尺八根本道場。普化尺八の虚無僧寺の総本山の一つ。もとは京都大仏本池田町にあった。

京都にある虚無僧寺の京都明暗寺の参考画像01。 尺八修理工房幻海 開基は、虚竹了円禅師(読みはキョチクではなくおそらくキチク、寄竹とも)で、普化尺八の開祖とされ、普化宗六派のうちの寄竹派とされている。
 元は臨済宗妙心寺(林下を代表する寺院)の派に属し、同じく妙心寺派の興国寺の末寺でもある。その為、虚無僧寺の別格本寺ではなく興国寺末虚無僧本寺と称して終始した。現在は臨済宗大本山東福寺の塔頭でもある。
 もともとは京都三条通白川橋近郊(粟田口界隈)にある宗宅という町人の土地を間借りして天外明普(開山、二世)が草庵を結び、のちに焼失してしまったので淵月了源(14世、中興の祖)が京都大佛池田町(方広寺界隈)に移転して寺を建立し、虚無僧の正邪を取り締まるようになったという。
 江戸時代には、関東下総の一月寺武蔵の鈴法寺と並び、虚無僧を取りまとめ、三具三印を許可し取り締まる寺として絶大な権力を有していた(一月寺・鈴法寺は普化正宗をと称し、明暗寺は普化宗虚無僧宗門を称した)。また、尺八指南所を設け、尺八を武士以外の者にも暗黙で教えていた。
 しかし、幕末期には反幕思想をもって王政復古に奔走したとして33世首座・玄堂観妙や寺徒などが斬首に処せられ、力を失った。その一方で、指南役・製管師であった2代目俣野真龍は新撰組の芹沢鴨や土方歳三と懇意にしていたことから、親幕・反幕双方の考えが内部にあったものと考えられる。
 また明治に入り神仏分離・政教分離の流れになると権限を返上・解体されてしまう(これまでの虚無僧権限による乱暴狼藉や徳川幕府との癒着によるところも大きい)。 最後の看首(正式ではなく預かり)であった自笑昨非は、寺宝などを東福寺塔頭の善慧院に託し、寺領の一部を売り払って僅かの土地を手に入れ、明暗覚作(アケクレカクサ、のちに日蓮宗に改宗したという)と名乗って貧しく暮らしたという。この明暗覚作が持ち出した文章のうち一部を初代中尾都山に譲り、残りを福本閑斎(虚庵、39世看首)の尽力によって、現在の京都明暗寺に寄贈することになったという。また当時の寺門は紆余曲折を経て、現在は大阪市平野区の大念佛寺瑞祥閣の表門として残っている。
 明治21年に樋口対山を中心に明暗教会として東福寺の勧進という名目をきっかけに、唯一の行化許可証(ぎょうけ、虚無僧許可証)を発行できる組織として再興し、虚無僧(明確に江戸時代の虚無僧とは異なる)の吹禅・托鉢を全国で行脚できるようになった。昭和23年になって「宗教法人 普化正宗総本山 明暗寺」として設立・登記された。現在の本堂である尺八根本道場は昭和44年ごろに落成した。
 誤認しやすいが、この京都明暗寺に伝わっていた本曲は現在の明暗真法流の曲であり、現在主流の明暗対山の伝承曲は樋口対山によって各地の本曲を収集編纂したもので明暗教会発足と同時に新たに興ったもの。
 また古くは、東福寺の明暗教会をはじめ似たような組織が京都には多数あったという。妙心寺の普化教会、建仁寺派妙光寺の法灯教会など。ただし現在では、ほとんど無くなっている。

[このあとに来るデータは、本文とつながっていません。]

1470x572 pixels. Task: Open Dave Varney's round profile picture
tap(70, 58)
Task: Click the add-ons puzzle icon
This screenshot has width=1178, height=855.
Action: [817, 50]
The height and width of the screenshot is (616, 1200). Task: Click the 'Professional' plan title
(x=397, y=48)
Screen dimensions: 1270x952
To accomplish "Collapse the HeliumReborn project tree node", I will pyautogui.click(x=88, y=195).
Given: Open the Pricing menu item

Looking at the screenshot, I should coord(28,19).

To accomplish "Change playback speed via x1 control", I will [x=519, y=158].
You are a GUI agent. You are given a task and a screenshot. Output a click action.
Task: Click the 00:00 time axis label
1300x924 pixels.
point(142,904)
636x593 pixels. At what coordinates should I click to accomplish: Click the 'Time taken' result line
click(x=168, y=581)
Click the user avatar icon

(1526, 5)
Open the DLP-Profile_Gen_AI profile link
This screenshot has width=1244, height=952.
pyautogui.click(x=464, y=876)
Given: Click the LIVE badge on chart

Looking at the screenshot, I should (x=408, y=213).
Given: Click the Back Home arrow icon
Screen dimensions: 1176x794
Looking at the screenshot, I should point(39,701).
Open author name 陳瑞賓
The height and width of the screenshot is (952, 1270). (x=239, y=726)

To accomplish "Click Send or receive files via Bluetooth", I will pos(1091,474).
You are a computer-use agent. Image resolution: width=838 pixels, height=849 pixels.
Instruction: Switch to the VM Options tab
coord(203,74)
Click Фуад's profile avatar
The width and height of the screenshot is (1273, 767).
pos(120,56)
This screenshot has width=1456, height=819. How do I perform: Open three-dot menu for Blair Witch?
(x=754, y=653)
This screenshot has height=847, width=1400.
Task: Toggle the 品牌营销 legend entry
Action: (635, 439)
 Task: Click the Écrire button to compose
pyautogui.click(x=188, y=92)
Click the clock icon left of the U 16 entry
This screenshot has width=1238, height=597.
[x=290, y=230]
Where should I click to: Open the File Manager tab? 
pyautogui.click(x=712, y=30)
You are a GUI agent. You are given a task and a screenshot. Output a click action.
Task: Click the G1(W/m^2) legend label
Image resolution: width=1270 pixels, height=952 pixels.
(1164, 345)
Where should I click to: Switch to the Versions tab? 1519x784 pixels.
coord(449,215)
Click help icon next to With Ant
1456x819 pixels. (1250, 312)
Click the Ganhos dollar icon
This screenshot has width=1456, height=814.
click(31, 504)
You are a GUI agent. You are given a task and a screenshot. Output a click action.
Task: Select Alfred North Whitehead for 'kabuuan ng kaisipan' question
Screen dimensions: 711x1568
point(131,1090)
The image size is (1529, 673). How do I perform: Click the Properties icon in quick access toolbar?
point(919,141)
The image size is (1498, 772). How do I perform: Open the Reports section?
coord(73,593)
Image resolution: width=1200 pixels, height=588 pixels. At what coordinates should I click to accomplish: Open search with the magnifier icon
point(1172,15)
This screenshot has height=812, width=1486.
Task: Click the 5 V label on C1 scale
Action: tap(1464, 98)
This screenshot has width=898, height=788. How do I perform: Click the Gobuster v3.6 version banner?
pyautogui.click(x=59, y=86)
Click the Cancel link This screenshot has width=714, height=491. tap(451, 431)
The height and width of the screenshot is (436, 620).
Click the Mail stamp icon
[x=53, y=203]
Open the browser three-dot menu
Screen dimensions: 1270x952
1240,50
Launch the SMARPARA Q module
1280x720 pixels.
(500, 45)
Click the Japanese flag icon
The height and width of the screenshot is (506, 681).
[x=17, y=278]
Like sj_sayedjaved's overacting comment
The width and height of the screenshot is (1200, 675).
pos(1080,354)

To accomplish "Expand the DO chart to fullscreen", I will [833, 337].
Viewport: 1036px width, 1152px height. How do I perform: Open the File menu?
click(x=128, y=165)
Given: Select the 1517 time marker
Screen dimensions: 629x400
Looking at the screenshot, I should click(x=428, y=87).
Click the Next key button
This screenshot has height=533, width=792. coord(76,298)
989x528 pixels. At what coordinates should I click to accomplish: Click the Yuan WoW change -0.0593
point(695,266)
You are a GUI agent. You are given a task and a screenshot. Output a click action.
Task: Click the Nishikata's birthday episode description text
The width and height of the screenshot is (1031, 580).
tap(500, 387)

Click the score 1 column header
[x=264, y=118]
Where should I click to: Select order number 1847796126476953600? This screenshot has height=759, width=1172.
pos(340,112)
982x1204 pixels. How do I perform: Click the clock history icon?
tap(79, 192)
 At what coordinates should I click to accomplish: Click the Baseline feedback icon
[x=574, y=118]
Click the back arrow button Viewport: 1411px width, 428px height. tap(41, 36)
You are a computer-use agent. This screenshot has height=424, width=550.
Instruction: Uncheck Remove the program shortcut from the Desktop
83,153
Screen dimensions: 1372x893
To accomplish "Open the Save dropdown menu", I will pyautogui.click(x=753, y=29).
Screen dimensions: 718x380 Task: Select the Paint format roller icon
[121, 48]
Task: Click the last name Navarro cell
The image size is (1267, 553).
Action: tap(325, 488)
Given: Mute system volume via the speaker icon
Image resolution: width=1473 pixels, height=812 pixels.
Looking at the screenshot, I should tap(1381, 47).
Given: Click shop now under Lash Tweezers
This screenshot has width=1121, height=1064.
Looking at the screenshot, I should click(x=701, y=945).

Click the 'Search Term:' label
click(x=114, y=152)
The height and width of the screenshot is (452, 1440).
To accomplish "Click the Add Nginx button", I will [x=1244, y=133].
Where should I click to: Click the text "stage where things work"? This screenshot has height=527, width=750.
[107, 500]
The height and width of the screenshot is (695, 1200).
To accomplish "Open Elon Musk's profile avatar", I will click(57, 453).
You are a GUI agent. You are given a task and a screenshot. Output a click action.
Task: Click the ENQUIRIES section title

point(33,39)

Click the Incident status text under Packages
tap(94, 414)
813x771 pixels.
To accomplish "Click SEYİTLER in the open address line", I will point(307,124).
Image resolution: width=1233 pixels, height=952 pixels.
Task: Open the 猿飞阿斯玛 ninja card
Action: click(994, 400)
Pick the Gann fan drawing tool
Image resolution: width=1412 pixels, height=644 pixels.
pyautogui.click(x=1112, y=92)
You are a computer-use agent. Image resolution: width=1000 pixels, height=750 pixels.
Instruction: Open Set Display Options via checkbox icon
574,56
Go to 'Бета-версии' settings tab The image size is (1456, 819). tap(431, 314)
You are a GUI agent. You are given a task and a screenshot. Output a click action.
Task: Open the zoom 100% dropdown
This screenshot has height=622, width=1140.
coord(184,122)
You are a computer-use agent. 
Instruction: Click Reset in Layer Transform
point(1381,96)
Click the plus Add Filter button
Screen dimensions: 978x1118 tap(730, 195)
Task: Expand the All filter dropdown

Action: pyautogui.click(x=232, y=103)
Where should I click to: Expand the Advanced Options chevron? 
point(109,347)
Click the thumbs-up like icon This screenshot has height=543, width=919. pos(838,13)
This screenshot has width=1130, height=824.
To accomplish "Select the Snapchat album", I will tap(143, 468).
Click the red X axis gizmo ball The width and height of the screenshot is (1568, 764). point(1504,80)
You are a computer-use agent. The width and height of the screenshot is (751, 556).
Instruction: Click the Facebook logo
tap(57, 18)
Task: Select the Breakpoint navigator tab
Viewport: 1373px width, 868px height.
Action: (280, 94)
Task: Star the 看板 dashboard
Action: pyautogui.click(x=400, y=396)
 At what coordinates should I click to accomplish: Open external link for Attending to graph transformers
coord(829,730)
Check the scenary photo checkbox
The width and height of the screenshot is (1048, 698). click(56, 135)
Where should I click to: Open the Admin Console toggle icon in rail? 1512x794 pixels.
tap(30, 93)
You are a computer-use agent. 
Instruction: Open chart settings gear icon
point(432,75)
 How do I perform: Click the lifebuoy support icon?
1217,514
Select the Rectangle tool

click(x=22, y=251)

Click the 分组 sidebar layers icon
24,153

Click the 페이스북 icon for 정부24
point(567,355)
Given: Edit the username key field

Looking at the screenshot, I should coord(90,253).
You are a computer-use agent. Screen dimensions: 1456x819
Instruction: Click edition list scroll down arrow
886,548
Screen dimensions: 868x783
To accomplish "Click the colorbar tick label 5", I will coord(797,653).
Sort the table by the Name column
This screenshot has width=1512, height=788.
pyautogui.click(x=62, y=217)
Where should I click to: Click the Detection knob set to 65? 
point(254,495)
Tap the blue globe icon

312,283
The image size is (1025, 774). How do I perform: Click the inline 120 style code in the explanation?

 京都明暗寺に関する文献類には、34世首座・自笑昨非(明暗自笑)が明暗寺廃宗の整理時に持ち出した古文書(明暗家に伝わっていたが現在は京都明暗寺蔵)、その自笑昨非の経済的な理由から初代・中尾都山へと売却されたもの(関東大震災時に焼失)とがある。この2ヶ所に保管されていた文献は、塚本虚堂によって昭和11年に研究私書本として50部限定で出版され、平成11年に虚無僧研究会によって琴古手帖と一緒に復刊販売されている。中塚竹禅著「琴古流尺八史観」にもどうようのものが記載されている。この他に、京都明暗寺の書類を筆写したといわれる「虚無僧宗禁記集」というものがある(2016年ごろ復刊予定)。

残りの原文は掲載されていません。